It would have been obvious to one of ordinary skill in the art before the effective filling date of the claimed invention to incorporate the concept of teachings suggested in Zhang’s system into Essafi’s and by incorporating Zhang into Essafi because both system are generally related to the field of information retrieval (IR) would have an IR system that retrieves content from electronic messages and that quickly and accurately analyzes and stores the information for later use;

Further Martineau teaches ranking the concepts with respect to their relevance to the input terms by a combination of the co-occurrence score and the similarity score ([0096], the semantic similarity scores and the co-occurrence scores are combined).  
It would have been obvious to one of ordinary skill in the art before the effective filling date of the claimed invention to incorporate the concept of combining two scores suggested in Martineau’s system into Essafi and Zhang combined system and by incorporating Martineau into Essafi and Zhang combined system because all system are generally related to recommendation systems would generate aspect-enhanced explainable description-based recommendations.
For the recently limitation added “working on top of an existing database, the preparing being based on a payment and performing a minimal curation by a lightweight mapping of known entities and linking the known entities using a Uniform Resource Indicator (URI) until a cost of a running of the minimal curation meets the payment”, the support of this limitation can be found on Pre-Grand pub [0027], as a well-known technology “pay-as-you-go" that the invention adopt it.
Further Lee teaches the same limitation and the same technology.
preparing a concept index for concepts built over a set of input data comprising structured data having input terms (col 2, lines 3-9, lines 52-67, col 11, lines 29-44 and col 12, lines 4-14).
It would have been obvious to one of ordinary skill in the art before the effective filling date of the claimed invention to incorporate the concept of pay-as-you-go suggested in Lee’s system into Essafi, Zhang and Martineau combined system and by incorporating Lee into Essafi, Zhang and Martineau combined system because all system are generally related to recommendation systems would enable the tracking of payable media content transactions.

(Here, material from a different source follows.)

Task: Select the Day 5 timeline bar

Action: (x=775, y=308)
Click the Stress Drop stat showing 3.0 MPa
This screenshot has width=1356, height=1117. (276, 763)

13.	Regarding claim 5 (Original), Essafi, Zhang, Martineau and Lee teach the invention as claimed in claim 1 above and further Essafi teaches wherein the input data comprises event databases and knowledge bases (Fig 8, element 51).  

14.	Regarding claim 7 (Original), Essafi, Zhang, Martineau and Lee teach the invention as claimed in claim 1 above and further Essafi teaches receiving at least one of an image and a video as a further input ([0004], [0009], [0054], [0058]-[0059], Fig 9, [0076], processing a query as an image and extracting query terms by analyzing the image properties such shape/structural.., see also [0279]); and extracting query terms using at least one of optical character recognition (OCR), speech recognition, examination of captions, and machine recognition of objects and people ([0004], [0009], [0054], [0058]-[0059], Fig 9, [0076], processing a query as an image and extracting query terms by analyzing the image properties such shape/structural.. see also [0279]).

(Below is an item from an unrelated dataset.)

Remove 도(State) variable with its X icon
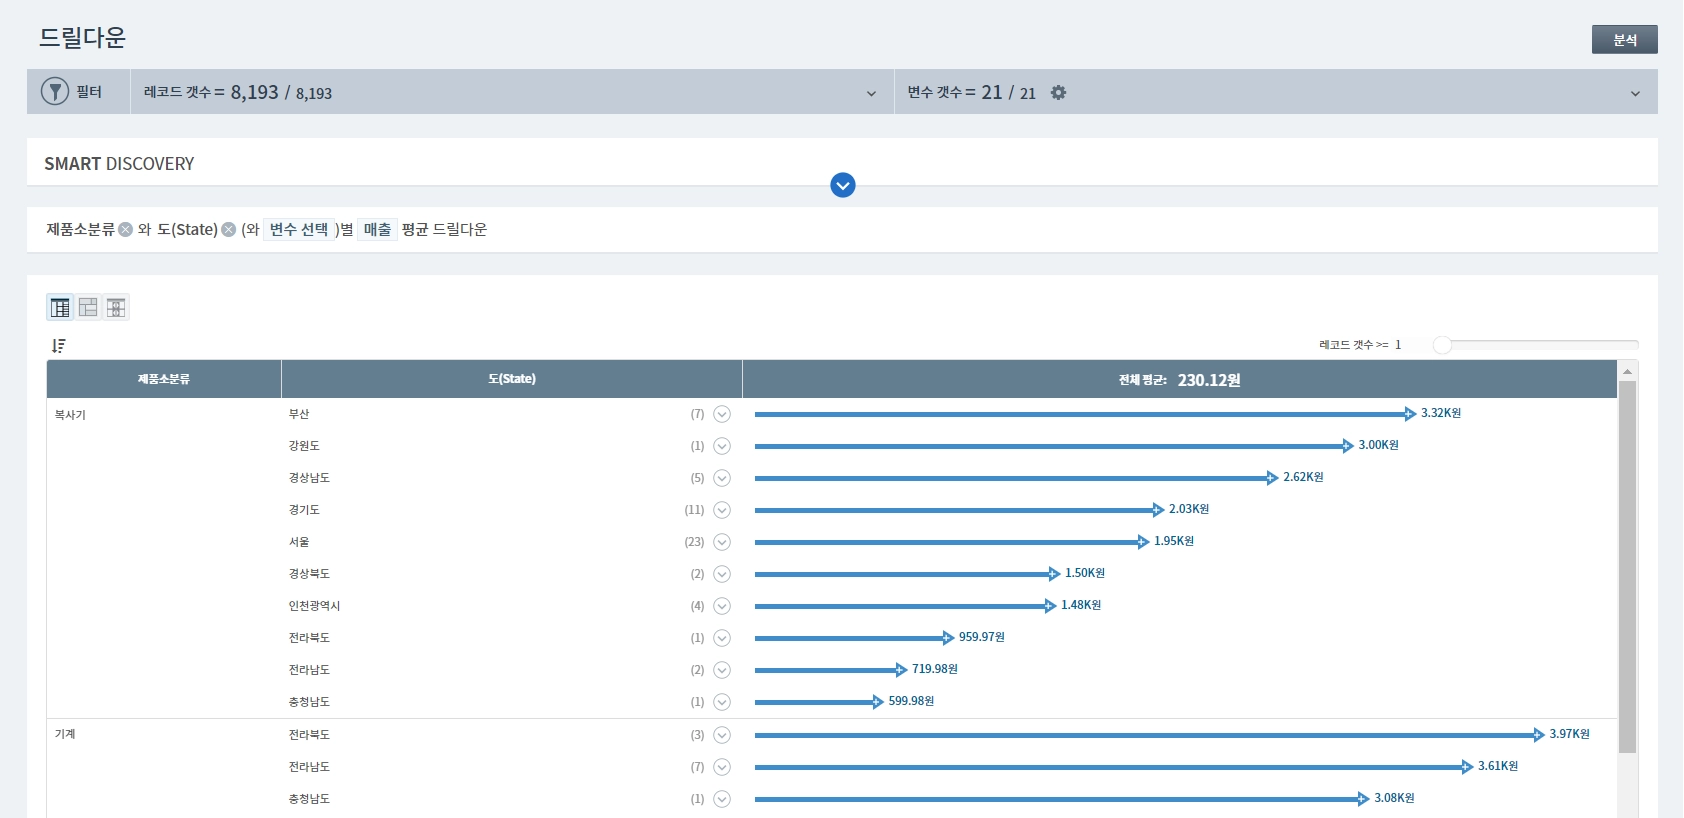Screen dimensions: 1684x818 (228, 230)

15.	Regarding claims 10, 14 and 16, those claims recite computer program product for concept discovery, the computer program product comprising a computer-readable storage medium having program instructions embodied therewith, the program instructions executable by a computer to cause the computer to perform the method of claims 1, 5 and 7 respectively and are rejected under the same rationale.

16.	Regarding claim 18, this claim recites a system performs the method of claim 1 and is rejected under the same rationale.

17.        Claims 6 and 15 are rejected under 35 U.S.C.103 as being unpatentable over Essafi et al (20070271224) in view of Zhang et al (US 20170228361 A1), Martineau et al (US 20190392330 A1) and Lee et al (US 7975003 B1) as claimed in claim 1 above and Further in view of Lastra Dtaz et al (US 20160179945 A1) hereinafter as Lastra.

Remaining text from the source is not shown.